Unfortunately, Toshiba hard disks are famous for their good appetite and so many companies are skeptic about their usage in mobile storage devices with USB interface: power is not always enough. Data Bank works perfectly, but I didn't manage to measure its power consumption as I had already done it with flash drives: to all appearances because of a multimeter adapter (perhaps due to an additional link and thin wires, but ZIV Pro in these conditions works as if it's connected directly to the port with a native cable). Even by touch you can feel that it consumes much power – this storage device heated up considerably during the tests: heat level can be compared with Seagate Momentus and it's much higher than in Hitachi hard disks (at least in 4200 rpm models), to say nothing of Fujitsu.
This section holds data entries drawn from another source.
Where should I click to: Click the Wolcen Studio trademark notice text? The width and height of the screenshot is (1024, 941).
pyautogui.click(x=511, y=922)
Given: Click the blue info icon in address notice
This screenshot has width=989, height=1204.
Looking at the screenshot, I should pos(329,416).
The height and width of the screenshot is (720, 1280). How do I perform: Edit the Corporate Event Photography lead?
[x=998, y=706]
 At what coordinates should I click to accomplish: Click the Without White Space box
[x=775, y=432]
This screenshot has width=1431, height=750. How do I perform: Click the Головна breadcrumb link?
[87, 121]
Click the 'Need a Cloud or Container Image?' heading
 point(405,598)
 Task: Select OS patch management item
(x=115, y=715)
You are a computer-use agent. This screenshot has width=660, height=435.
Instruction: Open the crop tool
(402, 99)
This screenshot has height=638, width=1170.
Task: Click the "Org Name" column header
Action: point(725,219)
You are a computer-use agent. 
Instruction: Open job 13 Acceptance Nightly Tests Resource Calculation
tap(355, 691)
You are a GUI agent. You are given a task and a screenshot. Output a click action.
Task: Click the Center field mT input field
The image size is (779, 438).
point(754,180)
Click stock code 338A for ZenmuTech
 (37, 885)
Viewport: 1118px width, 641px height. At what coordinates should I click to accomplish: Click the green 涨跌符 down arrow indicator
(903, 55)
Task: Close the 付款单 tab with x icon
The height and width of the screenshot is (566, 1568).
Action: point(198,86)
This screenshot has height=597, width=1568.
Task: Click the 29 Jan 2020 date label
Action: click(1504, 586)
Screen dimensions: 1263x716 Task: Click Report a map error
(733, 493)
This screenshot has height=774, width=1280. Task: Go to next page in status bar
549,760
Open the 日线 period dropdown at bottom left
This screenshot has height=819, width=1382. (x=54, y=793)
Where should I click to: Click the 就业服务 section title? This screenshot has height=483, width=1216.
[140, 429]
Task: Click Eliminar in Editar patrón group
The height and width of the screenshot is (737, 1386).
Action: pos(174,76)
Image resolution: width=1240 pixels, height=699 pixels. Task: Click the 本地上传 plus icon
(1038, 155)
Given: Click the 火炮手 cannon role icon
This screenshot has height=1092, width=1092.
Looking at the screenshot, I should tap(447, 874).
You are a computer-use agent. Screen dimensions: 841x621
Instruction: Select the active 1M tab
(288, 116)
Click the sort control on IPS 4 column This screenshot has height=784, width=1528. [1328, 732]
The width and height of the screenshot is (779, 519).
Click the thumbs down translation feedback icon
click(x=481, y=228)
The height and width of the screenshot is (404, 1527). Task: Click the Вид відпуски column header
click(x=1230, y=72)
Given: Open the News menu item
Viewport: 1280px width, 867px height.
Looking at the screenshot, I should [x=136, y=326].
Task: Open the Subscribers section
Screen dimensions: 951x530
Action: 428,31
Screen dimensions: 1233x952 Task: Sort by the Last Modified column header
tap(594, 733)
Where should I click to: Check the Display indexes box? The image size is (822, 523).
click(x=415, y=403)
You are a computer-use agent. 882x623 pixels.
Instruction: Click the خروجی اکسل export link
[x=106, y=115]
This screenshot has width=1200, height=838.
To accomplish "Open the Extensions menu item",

Data Bank has its pros and cons as everything in this imperfect world. Out of justice it should be noted that all of them are due to advantages and disadvantages of hard disks of this class, LaCie does its part of job perfectly. Design is developed by professionals, bridges possess sufficiently high speed, there is a low budget model with USB 2.0 only as well as a universal model with two interfaces. But what concerns 1.8-inch hard disks... On one hand their usage allowed to make this storage device so tiny, which is a huge plus. On the other hand, the cost of 1 MB storage on these hard disks significantly exceeds this parameter for 2.5-inch HDD, and thus even the entry-level Data Bank model will cost you a pretty penny. Besides, it's too early to compare the operating speed – "classic" mobile hard disks are faster by several fold. But not only hard disks – flash drives also reached the level of 12-15 MB/sec, so they can compete in speed with Data Bank and others of like ilk. Optical storage devices are lagging behind once and for all: 16x DVD is of course faster, but it's more correct to compare portative hard disks with RW discs, and they are not in a hurry to accelerate their speed higher than 4x, which gives only 5.5 MB/sec. Thus, as it always happens, the storage device will not be able to satisfy everybody. What users can be recommended to use it? If you are interested in a portative storage device of a sub-pocket size, you need to transport several gigabytes of data at one go, and you are ready to pay a reasonable price, then you really need a device of this class (otherwise you'll have to find something totally different). At present Data Bank has no competitors in its class (at least we haven't heard of them).